Castro, who stepped down on April 19, 2018, in favor of his protege, Miguel Diaz-Canel, has eschewed the limelight other than on major occasions such as the promulgation of Cuba’s new constitution in April and the official celebration of International Workers Day on May 1.
Diaz-Canel was among the high-ranking officials taking to social media on Monday to wish Gen. Castro a happy birthday.
Communist Party daily Granma, meanwhile, published excerpts of Castro’s speeches over the last three years under the heading: “We will not renounce any of our principles.”

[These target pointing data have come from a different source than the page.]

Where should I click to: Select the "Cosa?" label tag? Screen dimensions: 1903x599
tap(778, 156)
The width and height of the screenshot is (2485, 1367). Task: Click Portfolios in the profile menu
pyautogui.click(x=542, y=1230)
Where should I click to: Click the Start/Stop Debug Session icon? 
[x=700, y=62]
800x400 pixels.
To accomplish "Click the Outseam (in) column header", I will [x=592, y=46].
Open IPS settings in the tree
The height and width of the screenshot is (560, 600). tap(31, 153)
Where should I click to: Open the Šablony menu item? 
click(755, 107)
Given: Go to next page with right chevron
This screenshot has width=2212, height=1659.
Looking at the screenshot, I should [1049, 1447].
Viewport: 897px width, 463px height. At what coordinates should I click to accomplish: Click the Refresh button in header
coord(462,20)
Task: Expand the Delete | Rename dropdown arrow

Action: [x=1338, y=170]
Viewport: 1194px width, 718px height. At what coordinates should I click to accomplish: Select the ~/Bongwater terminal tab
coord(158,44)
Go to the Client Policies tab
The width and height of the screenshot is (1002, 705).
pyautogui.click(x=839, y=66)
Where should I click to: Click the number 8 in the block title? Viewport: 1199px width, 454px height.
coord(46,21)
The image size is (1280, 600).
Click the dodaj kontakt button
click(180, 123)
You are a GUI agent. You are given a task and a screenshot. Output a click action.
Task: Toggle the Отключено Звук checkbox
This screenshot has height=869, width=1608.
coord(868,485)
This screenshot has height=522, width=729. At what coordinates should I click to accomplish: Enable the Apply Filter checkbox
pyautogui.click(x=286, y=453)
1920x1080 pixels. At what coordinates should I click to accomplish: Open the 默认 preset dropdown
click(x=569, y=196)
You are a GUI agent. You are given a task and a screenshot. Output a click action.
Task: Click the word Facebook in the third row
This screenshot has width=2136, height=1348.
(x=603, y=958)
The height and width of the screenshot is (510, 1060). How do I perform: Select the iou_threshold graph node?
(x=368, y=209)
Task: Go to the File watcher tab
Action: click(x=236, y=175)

On the day of Diaz-Canel’s inauguration, Raul Castro announced his intention to keep the position of Communist Party leader until 2021.
And in his first speech as president, Diaz-Canel said that his political mentor “will lead the decisions of the greatest transcendence for the present and future of the nation.”
Raul Castro took the reins in Cuba in the summer of 2006 – when older brother Fidel was struck by a grave illness – and formally assumed the presidency in 2008.
Immediately after abandoning the presidency, Raul set about the task of reforming the constitution to incorporate the steps he took during his 10 years as head of state to begin liberalizing the Cuban economy.
Though the drafting of the new charter involved some democratic elements, such as nationwide consultative gatherings where ordinary citizens were encouraged to share their ideas, the document maintains the Communist Party’s monopoly on political power.
Castro has also met with visiting officials from key Cuban allies such as Venezuela, Russia, China and Vietnam. On May 23, the former president received the deputy leader of North Korea’s ruling party, Ri Su-yong.
In his most recent speech, during the April 10 parliamentary ceremony marking the enactment of the new constitution, Castro urged Cubans to prepare “for the worst” in terms of the economy, acknowledging that the country was contending with its most severe financial squeeze in a decade.
Amid periodic speculation about his health, the general appeared hale and hearty on May Day.
Authorities disclosed in May 2018 that Raul had undergone a hernia operation. The revelation was apparently intended to explain his absence from public view in the wake of a plane crash in Havana that left 112 people dead.